## [TEXT EXCERPT]
▼▼▼

With flexibility comes accountability. HUD's proposal would establish PHA performance measures for the voucher that focus on the most critical elements of the PHA's administration that can be assessed using independently verifiable information or data. These factors will include the quality of the dwelling units in which voucher families reside, program utilization of funding, the overall financial condition and management of the public housing agency, and the timeliness and accuracy of PHA reporting.

Under current law, the primary problem with the Housing Choice Voucher Program (HCV) is the statutory and regulatory environment in which it operates. This environment does not promote effective and efficient use of appropriated funds. Instead this program has grown overly complex and promotes a costly approach to providing rental assistance by discouraging incentives necessary for sound public policy. The old funding method required HUD to advance funds, do reconciliations and settlements at the end of the year and recapture funds. By its very nature and structure, the old process generated over funding and resulted in subsequent recaptures of billions of dollars.

In FY 2004 the Appropriators recognized this problem and began the process of modernization by changing the way the program was funded. In FY 2005, funding for HCV was changed from a unit-based approach to a budget based approach. We support that effort and believe that it sets the program on the correct course in the future and represents a responsible stewardship of this federal program.

▲▲▲

## [SOURCE INFORMATION]
▼▼▼

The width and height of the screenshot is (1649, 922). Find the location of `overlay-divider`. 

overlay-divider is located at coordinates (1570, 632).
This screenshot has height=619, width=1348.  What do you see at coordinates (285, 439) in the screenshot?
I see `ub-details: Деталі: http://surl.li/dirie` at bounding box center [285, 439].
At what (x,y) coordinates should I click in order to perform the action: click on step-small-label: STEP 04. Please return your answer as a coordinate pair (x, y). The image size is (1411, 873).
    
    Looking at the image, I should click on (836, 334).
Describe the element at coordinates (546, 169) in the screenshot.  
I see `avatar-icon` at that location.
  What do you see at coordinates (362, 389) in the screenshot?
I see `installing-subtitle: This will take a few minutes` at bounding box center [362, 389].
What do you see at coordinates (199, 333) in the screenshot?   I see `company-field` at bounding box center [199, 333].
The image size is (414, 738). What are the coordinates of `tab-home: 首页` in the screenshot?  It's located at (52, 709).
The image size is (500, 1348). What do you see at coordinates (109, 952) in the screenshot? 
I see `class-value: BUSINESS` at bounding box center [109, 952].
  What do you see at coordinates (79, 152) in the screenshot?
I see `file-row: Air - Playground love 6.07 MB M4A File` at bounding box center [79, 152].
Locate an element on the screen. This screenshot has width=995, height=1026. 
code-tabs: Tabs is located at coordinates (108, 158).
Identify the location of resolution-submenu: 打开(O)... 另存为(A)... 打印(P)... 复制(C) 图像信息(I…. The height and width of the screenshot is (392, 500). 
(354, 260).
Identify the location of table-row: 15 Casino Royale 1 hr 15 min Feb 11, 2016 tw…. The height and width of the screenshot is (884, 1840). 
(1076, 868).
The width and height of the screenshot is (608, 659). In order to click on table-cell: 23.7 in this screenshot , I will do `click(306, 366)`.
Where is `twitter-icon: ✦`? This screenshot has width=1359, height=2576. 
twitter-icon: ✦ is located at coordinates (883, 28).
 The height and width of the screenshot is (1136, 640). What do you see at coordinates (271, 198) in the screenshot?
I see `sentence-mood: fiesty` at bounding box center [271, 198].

▲▲▲

## [TO-DO ITEM]
In the housing voucher text, how did funding for the Housing Choice Voucher Program change in FY 2005?

## [EXERCISE SOLUTION]
It changed from a unit-based approach to a budget-based approach.